Aos 15 anos, eu ostentava o ápice de minha forma física, posteriormente conhecida como chassi de frango (ou chassi de louva-a-deus). Em todo caso, já era idade suficiente para ter abandonado meus tios na “torcida do América” (espaço ocupado pela Galoucura a partir de sua fundação, em 1984) e migrado para o meio do campo, entre os Dragões da FAO e a Super Força Viva. Ali precisamente, onde se dava o furdunço todo, a porrada comia solta e os copos de xixi sobrevoavam as cabeças cozidas pelo sol.

Naquele dia, quando toda a desesperança se abatia sobre nós, Sérgio Araújo partiu pelo meio e, da entrada da área, fez o gol de empate. “VINGANÇA! VINGANÇA!” Não sei o que foi feito de mim.

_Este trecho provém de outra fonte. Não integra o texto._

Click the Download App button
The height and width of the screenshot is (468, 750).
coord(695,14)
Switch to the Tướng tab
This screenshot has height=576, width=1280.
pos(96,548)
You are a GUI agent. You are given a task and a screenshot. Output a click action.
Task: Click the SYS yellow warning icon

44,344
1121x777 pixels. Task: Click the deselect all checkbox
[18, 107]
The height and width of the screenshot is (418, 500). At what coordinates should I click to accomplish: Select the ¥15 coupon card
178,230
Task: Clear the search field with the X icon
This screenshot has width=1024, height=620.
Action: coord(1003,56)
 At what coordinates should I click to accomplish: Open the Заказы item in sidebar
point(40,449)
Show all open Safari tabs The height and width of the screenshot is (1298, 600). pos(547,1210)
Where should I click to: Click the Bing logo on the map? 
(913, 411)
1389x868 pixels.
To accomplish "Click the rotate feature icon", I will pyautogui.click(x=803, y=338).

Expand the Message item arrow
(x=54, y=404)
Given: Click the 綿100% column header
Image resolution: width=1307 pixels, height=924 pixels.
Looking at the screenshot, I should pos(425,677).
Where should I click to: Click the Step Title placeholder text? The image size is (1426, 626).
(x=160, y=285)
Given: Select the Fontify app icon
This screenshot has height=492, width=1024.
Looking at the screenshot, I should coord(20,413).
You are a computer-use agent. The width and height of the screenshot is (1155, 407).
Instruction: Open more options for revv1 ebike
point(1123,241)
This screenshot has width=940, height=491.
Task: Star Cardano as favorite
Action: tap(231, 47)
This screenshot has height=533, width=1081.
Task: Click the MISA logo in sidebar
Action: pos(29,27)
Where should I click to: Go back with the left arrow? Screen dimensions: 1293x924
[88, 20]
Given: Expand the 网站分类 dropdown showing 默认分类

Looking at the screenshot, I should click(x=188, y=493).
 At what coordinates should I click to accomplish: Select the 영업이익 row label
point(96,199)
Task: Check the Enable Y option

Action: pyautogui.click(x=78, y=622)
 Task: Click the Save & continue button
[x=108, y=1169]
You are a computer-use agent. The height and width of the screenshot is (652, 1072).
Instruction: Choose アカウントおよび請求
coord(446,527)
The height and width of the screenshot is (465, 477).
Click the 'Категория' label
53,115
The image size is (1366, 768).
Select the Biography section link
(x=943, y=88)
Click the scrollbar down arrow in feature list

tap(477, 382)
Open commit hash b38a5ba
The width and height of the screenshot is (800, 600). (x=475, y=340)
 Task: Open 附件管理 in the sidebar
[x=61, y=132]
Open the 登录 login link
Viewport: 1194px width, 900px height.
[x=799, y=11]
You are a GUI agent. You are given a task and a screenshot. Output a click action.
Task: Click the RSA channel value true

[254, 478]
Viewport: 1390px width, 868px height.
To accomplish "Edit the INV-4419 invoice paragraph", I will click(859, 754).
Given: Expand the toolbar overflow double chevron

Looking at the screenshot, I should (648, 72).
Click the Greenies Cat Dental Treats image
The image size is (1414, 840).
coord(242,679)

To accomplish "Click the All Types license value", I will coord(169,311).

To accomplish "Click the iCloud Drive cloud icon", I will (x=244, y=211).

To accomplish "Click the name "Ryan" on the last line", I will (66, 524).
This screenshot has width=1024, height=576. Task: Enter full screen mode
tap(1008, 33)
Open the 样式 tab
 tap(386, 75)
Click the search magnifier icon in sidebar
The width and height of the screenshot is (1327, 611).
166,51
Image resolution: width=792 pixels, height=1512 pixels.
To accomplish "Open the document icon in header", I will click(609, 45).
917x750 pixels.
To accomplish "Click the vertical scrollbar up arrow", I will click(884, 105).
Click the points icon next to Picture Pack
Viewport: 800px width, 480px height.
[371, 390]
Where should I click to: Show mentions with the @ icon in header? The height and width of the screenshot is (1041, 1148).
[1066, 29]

Meu chassi de louva-a-deus foi abalroado por uma gente louca, um descarrego de igreja evangélica se misturou a corpos convulsionantes, o xixi, o chope e o tropeiro voaram pelos ares, o Atlético ia tirar o Flamengo e ganhar a porra de um Brasileiro, eu só precisava sobreviver para assistir àquilo – mas naquele momento mágico também já podia morrer, tava tudo certo.

Daquela loucura de mil ácidos lisérgicos fui resgatado por um negro desconhecido, alto e forte, que assistira ao jogo ao meu lado, o coração carcomido por agruras variadas, entre elas as injustiças todas contra o seu Galo querido. Esse negro desconhecido me apertou contra o seu peito como um filho que não via há décadas. Meus pés saíram do chão e naquela hora eu me lembrei de quando o meu tio Carlos Alberto me arremessava para o alto, lá na “torcida do América”, quando o Galo fazia um gol. Isso era um tanto pavoroso, confesso.

O negro desconhecido agora chorava abraçado comigo, o meu chassi de frango ameaçando trincar naquele abraço desbragado, aquela inocência do corno na hora do reatamento. Eu apertava o negro desconhecido contra o meu peito, e estapeava as suas costas numa felicidade desmedida. Se havia o coronavírus, era um covidizinho de apenas um dígito, que amigavelmente trocamos, entre perdigotos expelidos na “VINGANÇA! VINGANÇA!”. Bem, não havia COVID-19, o que nos matou foi o Renato Gaúcho. Filho da p...

Quando o Galo ganhou a Libertadores, escrevi esta minha coluna do celular, sentado na arquibancada, chorando (sou um misto de punk rock com Reginaldo Rossi, Ratos de Porão com Odair José). “O jogo acaba de acabar, e não caibo em mim de felicidade e merecimento. Cada atleticano ao meu lado carrega uma aura em torno de si, uma luz que brilha dos olhos e do coração. A história de cada um deles será diferente a partir de hoje. O amor que floresce em cada uma dessas pessoas nesta noite – pretos, brancos, pobres, ricos – vai tornar o mundo mais justo e humano. Eu quero ter braços gigantes pra abraçar todas elas.”

Parabéns, Clube Atlético Mineiro, pelos seus 112 anos de vida. Na falta de um abraço, deixo o meu namastê, que merda... Quando voltarmos desse universo paralelo, vamos expelir sem culpa os nossos perdigotos no grito de “GAAAAALOO”. Por ora, lembremos papai Kalil: “O melhor marketing é bola na casinha”.